YOUR GOAL: Copy out every line of the entries that contains the string "This", treating uppercase and lowercase as different.

Records:
* * * * * * *

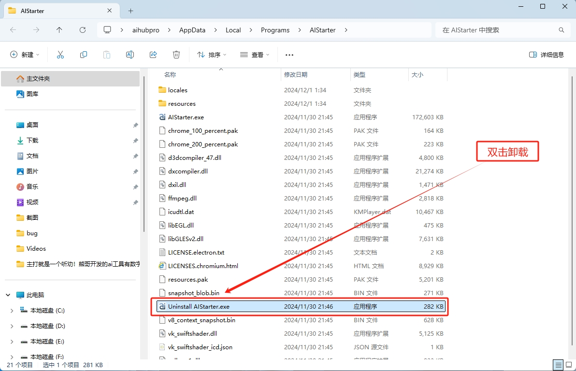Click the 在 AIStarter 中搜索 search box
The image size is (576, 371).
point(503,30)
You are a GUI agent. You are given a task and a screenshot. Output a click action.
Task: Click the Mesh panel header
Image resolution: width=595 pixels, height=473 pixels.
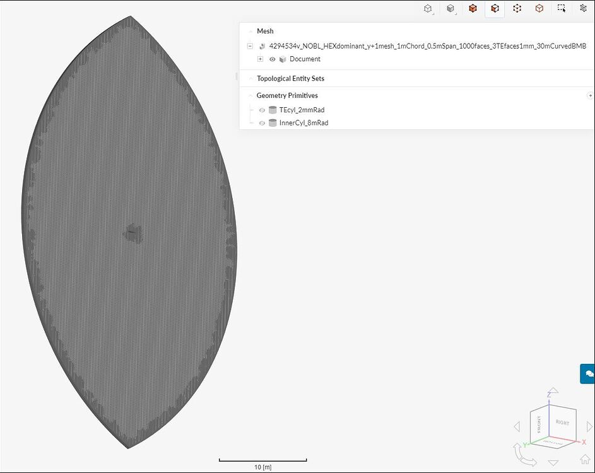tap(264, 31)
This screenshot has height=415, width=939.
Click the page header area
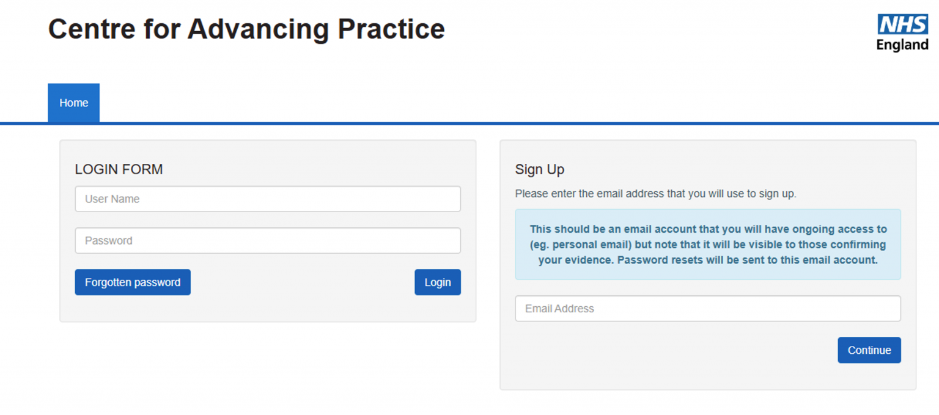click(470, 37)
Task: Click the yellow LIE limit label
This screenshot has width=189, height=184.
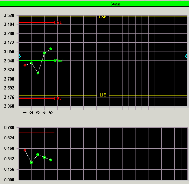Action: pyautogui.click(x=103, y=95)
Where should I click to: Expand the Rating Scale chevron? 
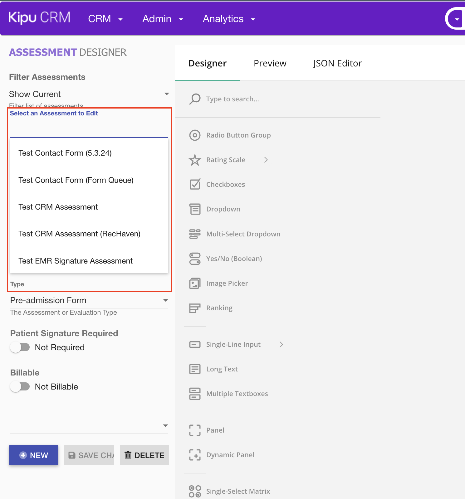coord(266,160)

* * * * * * *

THE COMPLETED TASK:
This screenshot has height=415, width=939.
This screenshot has width=189, height=184.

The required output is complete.